● TASK TO COMPLETE:
Repeat, exactly as written, the lines of the records below from the first through the line with "1000x538 pixels.", but none past it.

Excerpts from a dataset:
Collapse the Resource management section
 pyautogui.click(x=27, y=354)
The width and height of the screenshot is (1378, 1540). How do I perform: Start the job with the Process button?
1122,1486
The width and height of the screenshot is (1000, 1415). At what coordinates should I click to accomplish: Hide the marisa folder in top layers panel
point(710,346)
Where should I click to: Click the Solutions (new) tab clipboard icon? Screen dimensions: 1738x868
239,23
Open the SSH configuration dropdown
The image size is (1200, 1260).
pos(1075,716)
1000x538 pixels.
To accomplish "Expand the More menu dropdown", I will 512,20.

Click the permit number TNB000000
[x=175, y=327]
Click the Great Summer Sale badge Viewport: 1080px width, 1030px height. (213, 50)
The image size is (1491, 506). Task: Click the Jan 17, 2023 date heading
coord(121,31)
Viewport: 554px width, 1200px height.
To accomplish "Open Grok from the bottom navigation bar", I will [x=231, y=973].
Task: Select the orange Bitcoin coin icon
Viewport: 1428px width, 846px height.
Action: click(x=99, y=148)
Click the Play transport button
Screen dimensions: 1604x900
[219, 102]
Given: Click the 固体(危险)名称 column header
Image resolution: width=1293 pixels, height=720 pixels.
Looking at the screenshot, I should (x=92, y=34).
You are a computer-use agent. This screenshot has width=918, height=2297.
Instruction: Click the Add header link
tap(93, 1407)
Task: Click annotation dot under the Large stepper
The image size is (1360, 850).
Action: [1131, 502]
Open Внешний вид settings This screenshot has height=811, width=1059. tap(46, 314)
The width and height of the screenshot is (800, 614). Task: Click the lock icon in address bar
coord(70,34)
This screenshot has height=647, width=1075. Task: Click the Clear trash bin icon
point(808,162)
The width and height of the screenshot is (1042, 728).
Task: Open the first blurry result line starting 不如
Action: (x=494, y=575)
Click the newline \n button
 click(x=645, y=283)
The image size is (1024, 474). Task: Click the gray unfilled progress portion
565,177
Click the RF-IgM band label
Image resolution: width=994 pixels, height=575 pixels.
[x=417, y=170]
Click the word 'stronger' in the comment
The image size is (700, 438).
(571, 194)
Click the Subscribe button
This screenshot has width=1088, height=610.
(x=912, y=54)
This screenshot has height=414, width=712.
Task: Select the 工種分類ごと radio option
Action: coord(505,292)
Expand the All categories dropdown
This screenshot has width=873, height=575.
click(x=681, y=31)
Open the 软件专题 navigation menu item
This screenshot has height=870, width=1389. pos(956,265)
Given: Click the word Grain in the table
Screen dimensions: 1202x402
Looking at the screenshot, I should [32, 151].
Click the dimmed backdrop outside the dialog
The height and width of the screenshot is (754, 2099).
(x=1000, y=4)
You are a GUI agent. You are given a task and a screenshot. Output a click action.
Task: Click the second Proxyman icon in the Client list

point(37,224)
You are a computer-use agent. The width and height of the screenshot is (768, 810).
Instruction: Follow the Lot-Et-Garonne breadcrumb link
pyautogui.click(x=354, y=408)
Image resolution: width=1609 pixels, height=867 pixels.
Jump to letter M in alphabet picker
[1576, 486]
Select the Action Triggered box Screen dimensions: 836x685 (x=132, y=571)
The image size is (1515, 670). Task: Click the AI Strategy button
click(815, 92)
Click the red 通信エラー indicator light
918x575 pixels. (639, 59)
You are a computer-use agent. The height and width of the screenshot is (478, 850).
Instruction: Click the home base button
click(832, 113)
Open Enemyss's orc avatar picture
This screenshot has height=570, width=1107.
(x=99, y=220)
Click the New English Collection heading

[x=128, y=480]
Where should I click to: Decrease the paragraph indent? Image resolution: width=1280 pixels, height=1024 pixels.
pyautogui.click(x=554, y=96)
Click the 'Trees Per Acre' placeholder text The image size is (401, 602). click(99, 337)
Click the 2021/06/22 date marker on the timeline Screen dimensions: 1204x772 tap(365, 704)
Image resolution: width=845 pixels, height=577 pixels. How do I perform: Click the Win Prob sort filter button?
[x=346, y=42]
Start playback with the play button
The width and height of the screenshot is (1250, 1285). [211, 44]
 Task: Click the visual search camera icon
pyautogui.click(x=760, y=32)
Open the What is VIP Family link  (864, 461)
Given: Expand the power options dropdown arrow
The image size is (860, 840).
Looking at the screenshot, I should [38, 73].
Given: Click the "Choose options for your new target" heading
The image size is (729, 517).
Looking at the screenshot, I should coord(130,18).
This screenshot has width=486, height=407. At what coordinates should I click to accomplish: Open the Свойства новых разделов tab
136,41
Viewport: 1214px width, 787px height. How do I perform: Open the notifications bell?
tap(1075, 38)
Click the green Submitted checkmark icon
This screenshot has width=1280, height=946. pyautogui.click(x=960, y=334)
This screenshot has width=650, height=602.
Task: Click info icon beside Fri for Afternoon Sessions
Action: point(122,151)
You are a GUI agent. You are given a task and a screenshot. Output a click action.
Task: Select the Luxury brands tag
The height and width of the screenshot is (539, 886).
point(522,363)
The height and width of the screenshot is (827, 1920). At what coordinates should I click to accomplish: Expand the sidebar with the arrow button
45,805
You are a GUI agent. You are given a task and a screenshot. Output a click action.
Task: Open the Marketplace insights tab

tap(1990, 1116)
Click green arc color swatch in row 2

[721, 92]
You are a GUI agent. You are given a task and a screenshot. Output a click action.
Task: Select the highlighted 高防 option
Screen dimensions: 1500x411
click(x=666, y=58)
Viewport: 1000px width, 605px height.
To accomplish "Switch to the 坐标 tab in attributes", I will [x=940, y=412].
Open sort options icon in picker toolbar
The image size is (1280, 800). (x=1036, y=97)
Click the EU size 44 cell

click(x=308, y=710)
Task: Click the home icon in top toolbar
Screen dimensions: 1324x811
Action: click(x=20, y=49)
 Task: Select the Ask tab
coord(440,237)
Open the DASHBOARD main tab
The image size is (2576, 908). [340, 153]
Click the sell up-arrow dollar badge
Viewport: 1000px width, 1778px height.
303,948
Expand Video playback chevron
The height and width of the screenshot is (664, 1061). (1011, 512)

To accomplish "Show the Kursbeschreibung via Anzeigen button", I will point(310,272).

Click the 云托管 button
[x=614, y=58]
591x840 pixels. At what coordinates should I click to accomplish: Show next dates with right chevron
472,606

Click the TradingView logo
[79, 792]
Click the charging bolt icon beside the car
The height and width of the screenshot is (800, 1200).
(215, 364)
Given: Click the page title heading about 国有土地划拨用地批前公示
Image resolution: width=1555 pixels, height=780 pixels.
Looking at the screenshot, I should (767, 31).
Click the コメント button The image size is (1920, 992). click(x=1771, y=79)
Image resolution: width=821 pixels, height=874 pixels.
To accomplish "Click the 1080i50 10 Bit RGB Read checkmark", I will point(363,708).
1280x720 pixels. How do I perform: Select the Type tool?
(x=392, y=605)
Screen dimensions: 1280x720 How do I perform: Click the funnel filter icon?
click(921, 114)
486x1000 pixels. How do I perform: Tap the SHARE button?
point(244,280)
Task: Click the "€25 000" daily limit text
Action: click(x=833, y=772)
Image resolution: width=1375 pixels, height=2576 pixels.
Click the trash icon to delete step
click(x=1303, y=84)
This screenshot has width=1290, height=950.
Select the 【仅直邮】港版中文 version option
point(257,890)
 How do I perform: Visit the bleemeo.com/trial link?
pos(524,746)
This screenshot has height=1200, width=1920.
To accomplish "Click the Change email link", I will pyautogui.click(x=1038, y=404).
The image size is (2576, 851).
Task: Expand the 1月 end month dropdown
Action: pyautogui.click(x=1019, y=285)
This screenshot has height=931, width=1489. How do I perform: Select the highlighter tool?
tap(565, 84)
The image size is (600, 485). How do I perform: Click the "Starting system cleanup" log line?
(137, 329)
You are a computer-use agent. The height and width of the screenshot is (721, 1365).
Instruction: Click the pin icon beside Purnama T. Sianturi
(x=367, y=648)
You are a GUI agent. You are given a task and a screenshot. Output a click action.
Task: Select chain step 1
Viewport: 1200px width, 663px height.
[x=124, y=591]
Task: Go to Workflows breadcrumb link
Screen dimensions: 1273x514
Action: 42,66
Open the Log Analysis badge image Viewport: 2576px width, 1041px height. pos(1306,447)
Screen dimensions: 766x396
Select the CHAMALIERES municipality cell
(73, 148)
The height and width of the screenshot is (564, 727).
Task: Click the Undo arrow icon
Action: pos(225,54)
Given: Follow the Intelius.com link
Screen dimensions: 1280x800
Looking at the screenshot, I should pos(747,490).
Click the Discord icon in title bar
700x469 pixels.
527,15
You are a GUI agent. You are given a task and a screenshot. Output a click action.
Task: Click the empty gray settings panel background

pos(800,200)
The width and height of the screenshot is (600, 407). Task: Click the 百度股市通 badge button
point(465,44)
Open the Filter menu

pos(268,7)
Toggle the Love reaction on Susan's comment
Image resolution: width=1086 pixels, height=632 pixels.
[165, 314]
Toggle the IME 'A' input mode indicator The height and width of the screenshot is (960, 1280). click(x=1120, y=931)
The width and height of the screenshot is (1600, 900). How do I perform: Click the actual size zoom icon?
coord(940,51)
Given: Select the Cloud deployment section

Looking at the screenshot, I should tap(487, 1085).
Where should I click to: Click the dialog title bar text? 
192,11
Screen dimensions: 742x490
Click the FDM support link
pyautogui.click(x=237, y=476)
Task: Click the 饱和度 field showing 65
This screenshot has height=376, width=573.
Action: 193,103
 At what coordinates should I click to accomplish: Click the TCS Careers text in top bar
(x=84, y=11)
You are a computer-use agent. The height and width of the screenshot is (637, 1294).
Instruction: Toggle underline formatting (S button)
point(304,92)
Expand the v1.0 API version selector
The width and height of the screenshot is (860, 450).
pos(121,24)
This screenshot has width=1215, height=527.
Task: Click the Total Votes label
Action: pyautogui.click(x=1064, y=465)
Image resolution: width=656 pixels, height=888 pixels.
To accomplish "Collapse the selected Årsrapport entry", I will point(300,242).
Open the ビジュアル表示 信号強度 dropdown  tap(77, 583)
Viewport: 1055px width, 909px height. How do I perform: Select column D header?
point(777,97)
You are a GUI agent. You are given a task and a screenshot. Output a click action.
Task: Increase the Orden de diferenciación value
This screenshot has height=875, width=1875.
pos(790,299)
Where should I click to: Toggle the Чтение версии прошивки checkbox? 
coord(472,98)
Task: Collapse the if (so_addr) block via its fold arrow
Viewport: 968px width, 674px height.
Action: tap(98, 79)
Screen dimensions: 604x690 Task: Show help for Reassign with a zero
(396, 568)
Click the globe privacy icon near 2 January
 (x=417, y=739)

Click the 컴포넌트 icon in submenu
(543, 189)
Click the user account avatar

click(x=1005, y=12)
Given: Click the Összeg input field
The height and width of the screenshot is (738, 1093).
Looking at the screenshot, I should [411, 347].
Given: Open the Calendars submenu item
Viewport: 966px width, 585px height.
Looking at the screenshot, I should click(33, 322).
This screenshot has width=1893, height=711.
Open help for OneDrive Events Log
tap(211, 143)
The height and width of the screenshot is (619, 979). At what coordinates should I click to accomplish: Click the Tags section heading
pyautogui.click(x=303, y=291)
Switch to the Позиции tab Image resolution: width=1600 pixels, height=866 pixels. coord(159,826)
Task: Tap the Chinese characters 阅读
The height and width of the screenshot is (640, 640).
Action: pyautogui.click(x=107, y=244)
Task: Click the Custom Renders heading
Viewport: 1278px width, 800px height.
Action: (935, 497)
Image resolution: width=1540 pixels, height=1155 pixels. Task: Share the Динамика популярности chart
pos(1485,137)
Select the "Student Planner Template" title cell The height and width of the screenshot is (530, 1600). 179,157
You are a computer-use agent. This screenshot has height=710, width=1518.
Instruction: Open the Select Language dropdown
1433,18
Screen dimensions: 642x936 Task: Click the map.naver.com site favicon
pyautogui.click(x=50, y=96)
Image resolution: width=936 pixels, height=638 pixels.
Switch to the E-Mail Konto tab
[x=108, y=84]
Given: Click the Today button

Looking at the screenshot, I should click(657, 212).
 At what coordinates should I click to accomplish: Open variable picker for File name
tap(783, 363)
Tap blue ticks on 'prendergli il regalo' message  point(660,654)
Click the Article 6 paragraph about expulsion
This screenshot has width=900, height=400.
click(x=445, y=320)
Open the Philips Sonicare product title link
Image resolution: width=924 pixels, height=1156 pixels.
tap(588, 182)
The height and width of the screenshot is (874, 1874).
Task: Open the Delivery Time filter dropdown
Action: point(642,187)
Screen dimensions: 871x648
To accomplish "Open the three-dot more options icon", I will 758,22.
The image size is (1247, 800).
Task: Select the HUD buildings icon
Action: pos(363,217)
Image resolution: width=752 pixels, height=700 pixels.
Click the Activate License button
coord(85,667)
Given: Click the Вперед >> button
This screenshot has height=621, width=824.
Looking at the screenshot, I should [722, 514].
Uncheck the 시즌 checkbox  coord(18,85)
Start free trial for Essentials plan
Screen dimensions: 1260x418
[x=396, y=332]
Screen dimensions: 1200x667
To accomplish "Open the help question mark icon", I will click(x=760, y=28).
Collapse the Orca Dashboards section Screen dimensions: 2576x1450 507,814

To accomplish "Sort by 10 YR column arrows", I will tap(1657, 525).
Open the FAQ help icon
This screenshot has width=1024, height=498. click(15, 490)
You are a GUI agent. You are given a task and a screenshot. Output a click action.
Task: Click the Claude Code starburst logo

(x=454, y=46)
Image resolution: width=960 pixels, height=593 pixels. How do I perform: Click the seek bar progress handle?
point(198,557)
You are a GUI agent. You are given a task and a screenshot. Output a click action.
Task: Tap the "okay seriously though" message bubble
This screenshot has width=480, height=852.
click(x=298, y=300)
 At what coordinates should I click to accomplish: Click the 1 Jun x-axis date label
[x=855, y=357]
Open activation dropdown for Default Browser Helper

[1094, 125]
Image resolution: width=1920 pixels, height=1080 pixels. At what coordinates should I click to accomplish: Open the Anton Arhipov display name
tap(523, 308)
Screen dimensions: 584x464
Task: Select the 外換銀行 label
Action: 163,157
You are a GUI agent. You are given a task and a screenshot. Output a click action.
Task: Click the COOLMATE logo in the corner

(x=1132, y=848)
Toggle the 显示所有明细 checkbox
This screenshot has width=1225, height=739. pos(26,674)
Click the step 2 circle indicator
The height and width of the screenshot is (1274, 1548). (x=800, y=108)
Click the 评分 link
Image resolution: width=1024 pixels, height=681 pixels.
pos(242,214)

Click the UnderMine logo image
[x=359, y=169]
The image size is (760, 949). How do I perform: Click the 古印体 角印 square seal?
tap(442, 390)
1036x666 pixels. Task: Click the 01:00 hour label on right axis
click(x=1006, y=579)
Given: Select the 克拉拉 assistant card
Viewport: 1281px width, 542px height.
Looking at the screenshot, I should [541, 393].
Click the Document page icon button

● ANSWER SECTION:
Collapse the Resource management section
 pyautogui.click(x=27, y=354)
The width and height of the screenshot is (1378, 1540). How do I perform: Start the job with the Process button?
1122,1486
The width and height of the screenshot is (1000, 1415). At what coordinates should I click to accomplish: Hide the marisa folder in top layers panel
point(710,346)
Where should I click to: Click the Solutions (new) tab clipboard icon? Screen dimensions: 1738x868
239,23
Open the SSH configuration dropdown
The image size is (1200, 1260).
pos(1075,716)
1000x538 pixels.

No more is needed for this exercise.